[Objective]: Recast every line of the records below as a Markdown table with two columns, Row and Line, numbering the rows in order and leaving out blank lines.

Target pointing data
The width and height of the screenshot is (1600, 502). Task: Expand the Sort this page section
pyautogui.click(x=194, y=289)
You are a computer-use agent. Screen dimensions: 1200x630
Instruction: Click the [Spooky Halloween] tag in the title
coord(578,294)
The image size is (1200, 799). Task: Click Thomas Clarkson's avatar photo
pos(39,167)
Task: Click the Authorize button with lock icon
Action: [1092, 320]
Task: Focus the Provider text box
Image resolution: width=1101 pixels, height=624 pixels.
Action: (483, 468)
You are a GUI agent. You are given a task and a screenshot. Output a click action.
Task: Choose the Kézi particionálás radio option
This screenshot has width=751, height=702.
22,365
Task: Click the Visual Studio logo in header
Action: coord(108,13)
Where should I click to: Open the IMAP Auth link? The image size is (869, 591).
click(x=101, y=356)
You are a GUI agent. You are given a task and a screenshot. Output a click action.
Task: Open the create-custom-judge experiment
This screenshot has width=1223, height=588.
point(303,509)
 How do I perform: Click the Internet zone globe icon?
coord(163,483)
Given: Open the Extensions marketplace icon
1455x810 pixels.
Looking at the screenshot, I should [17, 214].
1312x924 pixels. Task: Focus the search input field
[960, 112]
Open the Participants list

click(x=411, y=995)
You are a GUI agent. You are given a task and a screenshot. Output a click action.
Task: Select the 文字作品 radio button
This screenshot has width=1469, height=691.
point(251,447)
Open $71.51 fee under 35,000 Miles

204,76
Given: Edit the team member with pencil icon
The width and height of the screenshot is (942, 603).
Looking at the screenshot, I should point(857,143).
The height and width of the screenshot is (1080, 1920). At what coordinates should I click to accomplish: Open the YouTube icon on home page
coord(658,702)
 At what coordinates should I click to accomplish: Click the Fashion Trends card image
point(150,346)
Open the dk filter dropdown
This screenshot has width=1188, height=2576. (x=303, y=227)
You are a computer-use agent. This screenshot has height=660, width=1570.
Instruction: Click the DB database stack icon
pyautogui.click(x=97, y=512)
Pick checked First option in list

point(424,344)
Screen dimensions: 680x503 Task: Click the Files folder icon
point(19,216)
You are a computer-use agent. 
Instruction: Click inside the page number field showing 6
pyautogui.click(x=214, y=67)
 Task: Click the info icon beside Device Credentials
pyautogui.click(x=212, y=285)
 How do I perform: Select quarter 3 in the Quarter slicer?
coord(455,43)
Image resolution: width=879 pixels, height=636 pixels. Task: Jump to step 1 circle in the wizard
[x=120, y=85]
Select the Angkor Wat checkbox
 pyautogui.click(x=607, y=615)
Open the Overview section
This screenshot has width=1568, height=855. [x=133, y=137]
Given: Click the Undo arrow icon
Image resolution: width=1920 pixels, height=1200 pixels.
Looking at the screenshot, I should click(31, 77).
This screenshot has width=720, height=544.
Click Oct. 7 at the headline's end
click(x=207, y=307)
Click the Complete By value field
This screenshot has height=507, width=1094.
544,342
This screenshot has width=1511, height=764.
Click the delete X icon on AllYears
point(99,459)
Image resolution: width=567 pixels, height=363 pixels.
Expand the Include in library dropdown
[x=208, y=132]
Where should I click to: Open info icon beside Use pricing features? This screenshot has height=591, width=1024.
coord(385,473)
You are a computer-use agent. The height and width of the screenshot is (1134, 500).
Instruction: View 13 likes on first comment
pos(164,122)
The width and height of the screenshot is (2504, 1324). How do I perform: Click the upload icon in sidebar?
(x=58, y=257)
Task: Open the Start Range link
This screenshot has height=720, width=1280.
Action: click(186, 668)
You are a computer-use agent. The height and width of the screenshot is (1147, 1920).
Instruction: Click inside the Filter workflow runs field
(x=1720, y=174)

[Result of this task]:
| Row | Line |
|---|---|
| 1 | The width and height of the screenshot is (1600, 502). Task: Expand the Sort this page section |
| 2 | pyautogui.click(x=194, y=289) |
| 3 | You are a computer-use agent. Screen dimensions: 1200x630 |
| 4 | Instruction: Click the [Spooky Halloween] tag in the title |
| 5 | coord(578,294) |
| 6 | The image size is (1200, 799). Task: Click Thomas Clarkson's avatar photo |
| 7 | pos(39,167) |
| 8 | Task: Click the Authorize button with lock icon |
| 9 | Action: [1092, 320] |
| 10 | Task: Focus the Provider text box |
| 11 | Image resolution: width=1101 pixels, height=624 pixels. |
| 12 | Action: (483, 468) |
| 13 | You are a GUI agent. You are given a task and a screenshot. Output a click action. |
| 14 | Task: Choose the Kézi particionálás radio option |
| 15 | This screenshot has width=751, height=702. |
| 16 | 22,365 |
| 17 | Task: Click the Visual Studio logo in header |
| 18 | Action: coord(108,13) |
| 19 | Where should I click to: Open the IMAP Auth link? The image size is (869, 591). |
| 20 | click(x=101, y=356) |
| 21 | You are a GUI agent. You are given a task and a screenshot. Output a click action. |
| 22 | Task: Open the create-custom-judge experiment |
| 23 | This screenshot has width=1223, height=588. |
| 24 | point(303,509) |
| 25 |  How do I perform: Click the Internet zone globe icon? |
| 26 | coord(163,483) |
| 27 | Given: Open the Extensions marketplace icon |
| 28 | 1455x810 pixels. |
| 29 | Looking at the screenshot, I should [17, 214]. |
| 30 | 1312x924 pixels. Task: Focus the search input field |
| 31 | [960, 112] |
| 32 | Open the Participants list |
| 33 | click(x=411, y=995) |
| 34 | You are a GUI agent. You are given a task and a screenshot. Output a click action. |
| 35 | Task: Select the 文字作品 radio button |
| 36 | This screenshot has width=1469, height=691. |
| 37 | point(251,447) |
| 38 | Open $71.51 fee under 35,000 Miles |
| 39 | 204,76 |
| 40 | Given: Edit the team member with pencil icon |
| 41 | The width and height of the screenshot is (942, 603). |
| 42 | Looking at the screenshot, I should point(857,143). |
| 43 | The height and width of the screenshot is (1080, 1920). At what coordinates should I click to accomplish: Open the YouTube icon on home page |
| 44 | coord(658,702) |
| 45 |  At what coordinates should I click to accomplish: Click the Fashion Trends card image |
| 46 | point(150,346) |
| 47 | Open the dk filter dropdown |
| 48 | This screenshot has width=1188, height=2576. (x=303, y=227) |
| 49 | You are a computer-use agent. This screenshot has height=660, width=1570. |
| 50 | Instruction: Click the DB database stack icon |
| 51 | pyautogui.click(x=97, y=512) |
| 52 | Pick checked First option in list |
| 53 | point(424,344) |
| 54 | Screen dimensions: 680x503 Task: Click the Files folder icon |
| 55 | point(19,216) |
| 56 | You are a computer-use agent.  |
| 57 | Instruction: Click inside the page number field showing 6 |
| 58 | pyautogui.click(x=214, y=67) |
| 59 |  Task: Click the info icon beside Device Credentials |
| 60 | pyautogui.click(x=212, y=285) |
| 61 |  How do I perform: Select quarter 3 in the Quarter slicer? |
| 62 | coord(455,43) |
| 63 | Image resolution: width=879 pixels, height=636 pixels. Task: Jump to step 1 circle in the wizard |
| 64 | [x=120, y=85] |
| 65 | Select the Angkor Wat checkbox |
| 66 |  pyautogui.click(x=607, y=615) |
| 67 | Open the Overview section |
| 68 | This screenshot has width=1568, height=855. [x=133, y=137] |
| 69 | Given: Click the Undo arrow icon |
| 70 | Image resolution: width=1920 pixels, height=1200 pixels. |
| 71 | Looking at the screenshot, I should click(31, 77). |
| 72 | This screenshot has width=720, height=544. |
| 73 | Click Oct. 7 at the headline's end |
| 74 | click(x=207, y=307) |
| 75 | Click the Complete By value field |
| 76 | This screenshot has height=507, width=1094. |
| 77 | 544,342 |
| 78 | This screenshot has width=1511, height=764. |
| 79 | Click the delete X icon on AllYears |
| 80 | point(99,459) |
| 81 | Image resolution: width=567 pixels, height=363 pixels. |
| 82 | Expand the Include in library dropdown |
| 83 | [x=208, y=132] |
| 84 | Where should I click to: Open info icon beside Use pricing features? This screenshot has height=591, width=1024. |
| 85 | coord(385,473) |
| 86 | You are a computer-use agent. The height and width of the screenshot is (1134, 500). |
| 87 | Instruction: View 13 likes on first comment |
| 88 | pos(164,122) |
| 89 | The width and height of the screenshot is (2504, 1324). How do I perform: Click the upload icon in sidebar? |
| 90 | (x=58, y=257) |
| 91 | Task: Open the Start Range link |
| 92 | This screenshot has height=720, width=1280. |
| 93 | Action: click(186, 668) |
| 94 | You are a computer-use agent. The height and width of the screenshot is (1147, 1920). |
| 95 | Instruction: Click inside the Filter workflow runs field |
| 96 | (x=1720, y=174) |